ENTRIES SHOWN: Begin

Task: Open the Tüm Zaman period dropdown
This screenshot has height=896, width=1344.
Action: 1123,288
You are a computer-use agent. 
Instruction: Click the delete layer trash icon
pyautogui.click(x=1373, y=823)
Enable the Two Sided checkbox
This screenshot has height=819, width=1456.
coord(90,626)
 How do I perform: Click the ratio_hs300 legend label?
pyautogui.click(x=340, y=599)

ENTRIES SHOWN: End
ENTRIES SHOWN: Begin

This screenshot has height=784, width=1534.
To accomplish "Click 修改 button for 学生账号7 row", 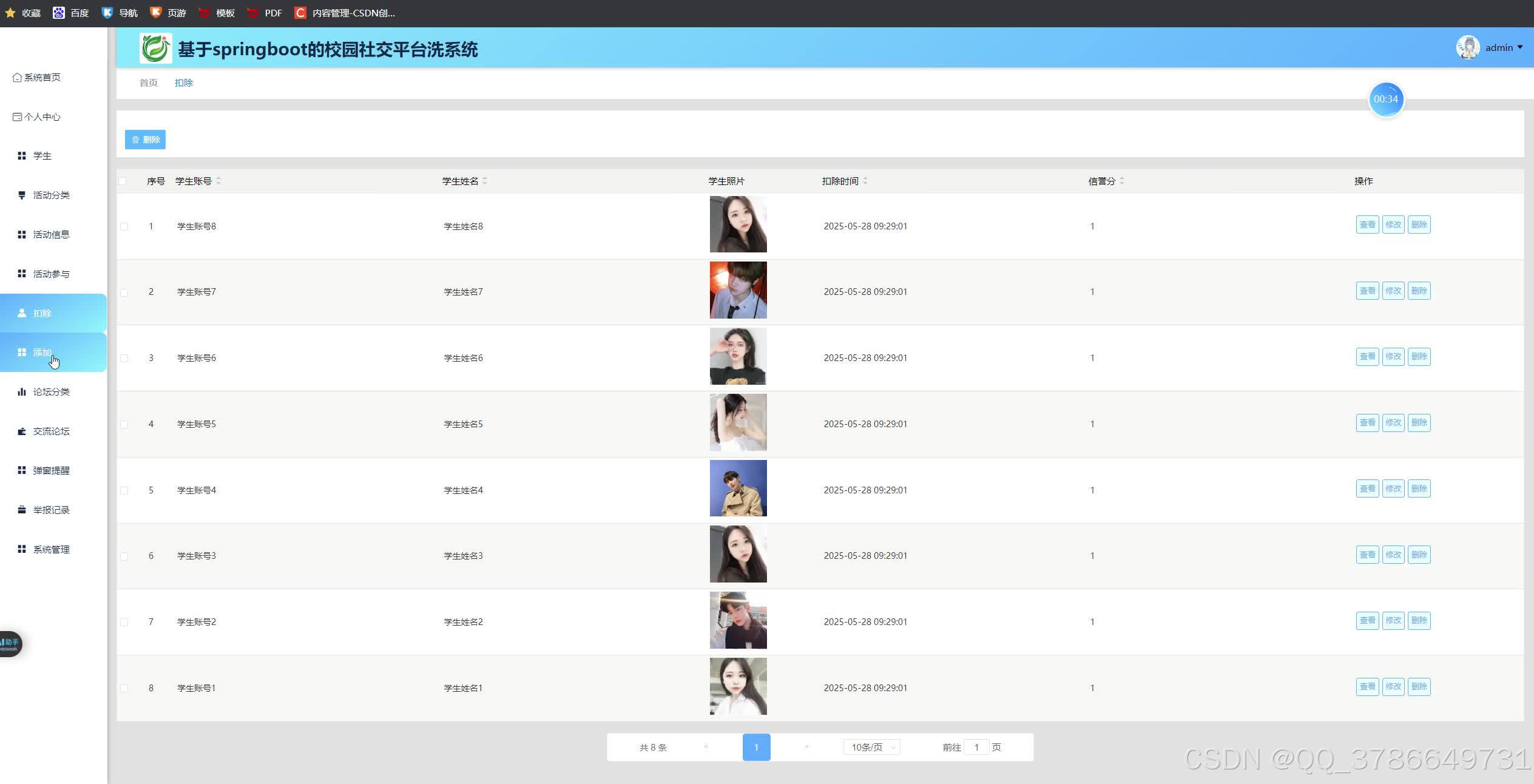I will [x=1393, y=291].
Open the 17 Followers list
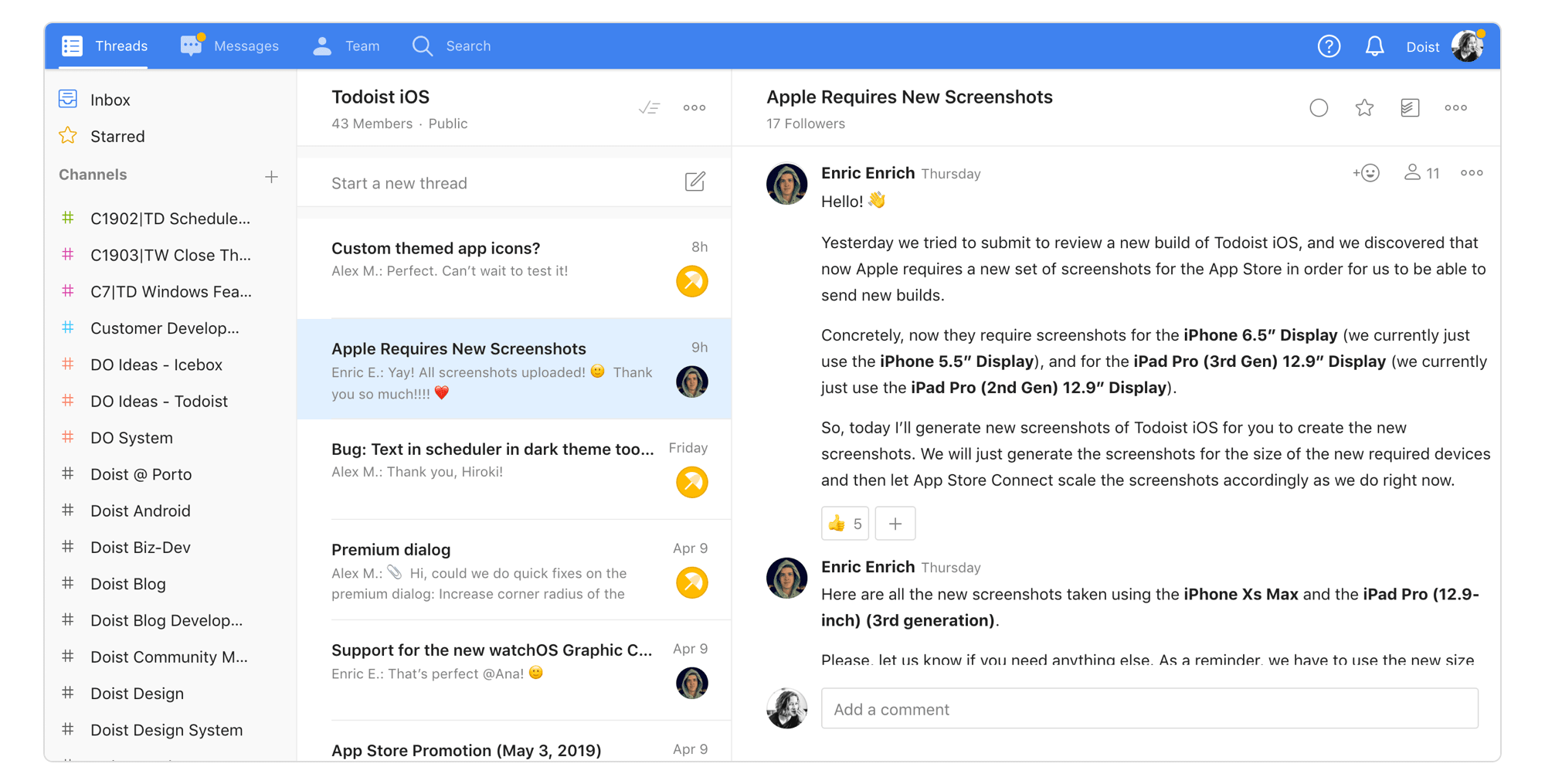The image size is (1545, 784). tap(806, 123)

ENTRIES SHOWN: End
ENTRIES SHOWN: Begin

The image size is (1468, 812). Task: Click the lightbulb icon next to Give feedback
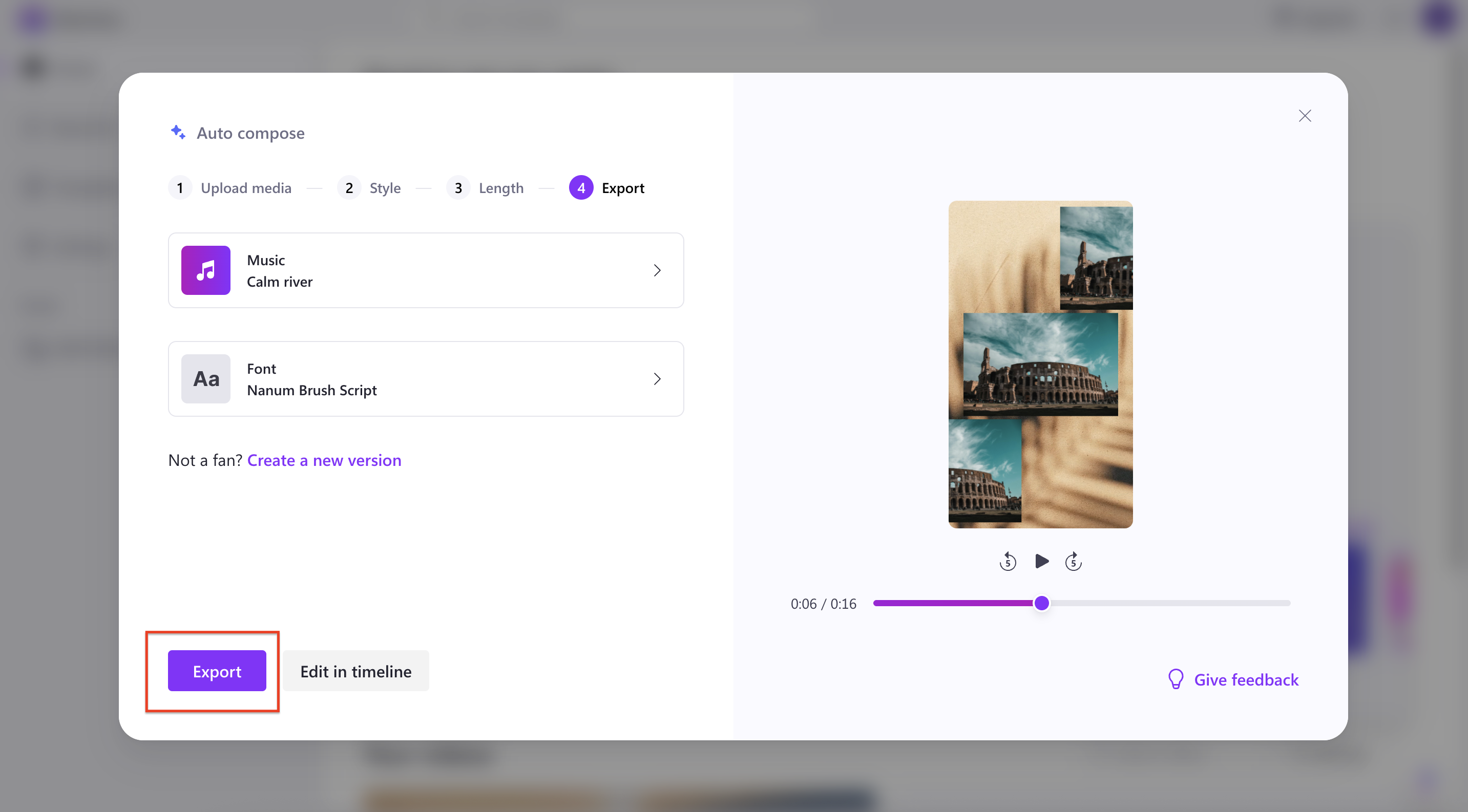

ENTRIES SHOWN: End

• [WORK TO COMPLETE]:
Your answer must be one number: the count of lines in the entries that contain the string "Task".

• [ANSWER BELOW]:
2